Background. Studies in experimental models of chronic renal failure suggest an important role for the endothelin system in the development of renal scarring. Endothelin receptor (ETR) anatagonists interfere with progression, but it has not been resolved (i) whether this is true for all models of renal damage, (ii) to what extent the effect is modulated by systemic blood pressure and (iii) whether the effect is similar for ET(A)R and ET(A)/ET(B)R antagonists. Study design. 5/6 subtotal nephrectomy (SNX) by surgical ablation in male Sprague-Dawley rats.

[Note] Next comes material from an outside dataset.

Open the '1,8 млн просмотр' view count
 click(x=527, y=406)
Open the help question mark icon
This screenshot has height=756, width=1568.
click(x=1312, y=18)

Comparison of ACE inhibitor Trandolapril (0.1 mg/kg/day), ET(A)R antagonist BMS 182874 (30 mg/kg/day) and ET(A)R/ET(B)R antagonist Ro 46-2005 (30 mg/kg/day) by gavage. Duration of the experiment eight weeks. Methods. Systolic blood pressure by tail plethysmography. Perfusion fixation of kidneys and morphometric analysis ET-1 and ET(A)/ET(B)R by quantitative PCR. Results. SNX caused a significant (P < 0.01) increase of systolic blood pressure (170 +/- 8.6 mmHg) compared to sham operated controls (131 +/- 5.3 mmHg). Blood pressure was significantly (P < 0.001) lower with Trandolapril (128 +/- 5.3 mmHg), but not with EMS 182874 (153 +/- 5.9 mmHg) or Ro 46-2005 (167 +/- 7.6 mmHg). Compared to sham operated rats (0.03 +/- 0.01) glomerulosclerosis index (GSI) was significantly (P < 0.01) higher in the untreated SNX group (0.9 +/- 0.15). Significantly lower GSI was found in Trandolapril treated (0.29 +/- 0.04), EMS 182874 treated (0.36 +/- 0.05), and Ro 46-2005 treated animals (0.45 +/- 0.11). The effect of EMS 182874 was accompanied by lower tubulointerstitial damage index. Mean glomerular volume was dramatically increased (P < 0.001) in SNX rats as compared to sham operated animals. This glomerular enlargement was partially prevented by Trandolapril (P < 0.05), but not by either ETR antagonist. ET-1 mRNA tended to be higher in SNX irrespective of treatment, while ET(A)R and ET(B)R mRNA were significantly lower. Conclusion. Both specific (ET(A)R) and non-specific (ET(A)/ET(B)R) endothelin antagonists interfere with development of glomerulosclerosis by mechanisms which are, at least in part, independent of systemic blood pressure.